In any case, as The Daily Beast reported on Tuesday, from the Pentagon to the commanders on the ground in South Korea, the news was met with confusion and consternation.
Meanwhile, we have North Korea’s KCNA to thank for the version Kim wants the world to accept. Kim “clarified the stand,” said KCNA, “that if the U.S. side takes genuine measures for building trust in order to improve the DPRK-U.S. relationship, the DPRK, too, can continue to take additional good-will measures of next stage commensurate with them.”At the crux of the discussion, as KCNA made clear, were not only the “war games” but also sanctions imposed by the U.S. and U.N. in retaliation for the North’s tests of missiles and nuclear warheads, most recently last September.
"Trump expressed his intention to halt the U.S.-South Korea joint military exercises, which the DPRK side regards as provocation, over a period of good-will dialogue between the DPRK and the U.S,” said KCNA (putting the “south” in South Korea in lower case). The U.S. said the dispatch, should also “offer security guarantees to the DPRK and lift sanctions against it along with advance in improving the mutual relationship through dialogue and negotiation."
If Trump really believed that Kim, almost immediately after landing, was about to take the first steps toward “complete denuclearization,” he was in for a rude awakening.
Considering that North Korea has repeatedly resisted and avoided deals for jettisoning its nukes, no one should have been surprised. KCNA did not mention the word “nuclear” at all in its report.
As for sanctions, Trump was on safer ground. He did say in his press conference that they would remain “in effect” at least until North Korea had done something about its nukes. As The Daily Beast noted previously, Trump seems to think Pyongyang would only have to do away with about 20 percent of its nuclear program to start getting sanctions relief.
South Korea’s President Moon Jae-in, overjoyed to have seen Trump meeting Kim at the summit so soon after he and Kim had met twice, on April 27 and May 26, at the truce village of Panmunjom, did not welcome Trump’s press conference performance with enthusiasm.
Moon, who has said U.S. troops should stay where they are and has not opposed military exercises, first needed to know what the hell Trump was talking about.
“For now, there still is a need to find out the exact meaning and intention of President Trump's remarks,” said spokesman Kim Eui-hyon, “However,” he said in his carefully crafted statement, “as long as serious discussions are held between North Korea and the United States on the denuclearization of the Korean Peninsula and establishment of peace, we believe we need to consider various ways to further move forward such dialogue.”

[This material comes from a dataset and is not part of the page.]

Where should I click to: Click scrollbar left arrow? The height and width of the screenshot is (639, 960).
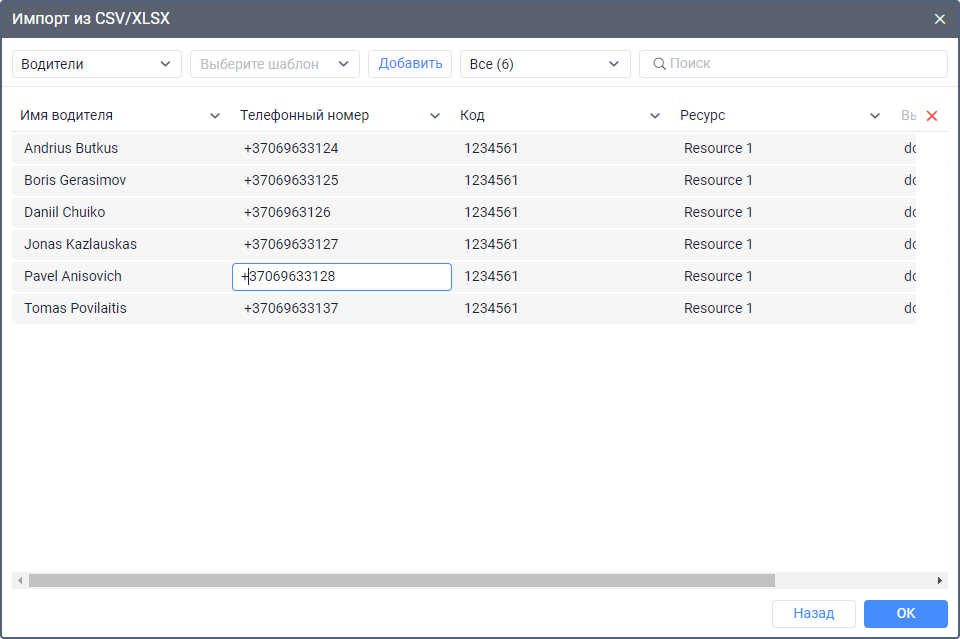coord(19,580)
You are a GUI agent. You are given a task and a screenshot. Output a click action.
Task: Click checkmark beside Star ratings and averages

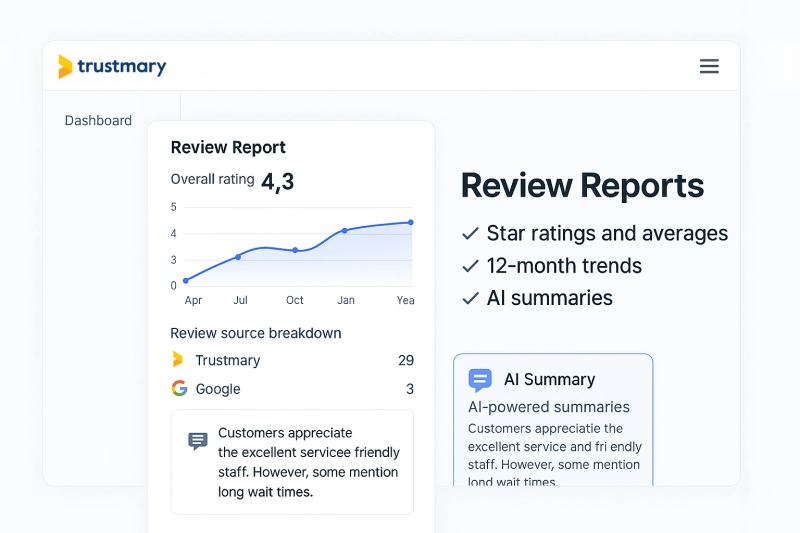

The Japanese were not so circumspect. Given that Japan remains well within range of North Korea’s mid-range and short-range missiles, the security implications are obvious as long as Pyongyang holds on to them and its weapons of mass destructions. (Let’s not forget chemical and biological weapons.) As Defense Minister Itsunori Onodera pointed out, the joint exercises Trump wants to phase out are part of a much bigger picture. “The drills and the U.S. military stationed in South Korea play a vital role in East Asia’s security,” he said.
The Chinese, of course, were tickled pink.
“It is fair to say that the relevant approach and initiative proposed by China played a positive and constructive role in getting the situation on the peninsula to where it is now,” gloated Foreign Minister Wang Yi.
If there was any winner, beside Kim, that honor had to go to China’s President Xi Jinping. With the prospect of an abrupt drawdown in U.S. strength in Korea, and maybe Japan as well, the Chinese had clear sailing ahead for expanding influence and authority in East Asia, from the Korean peninsula to the South China Sea.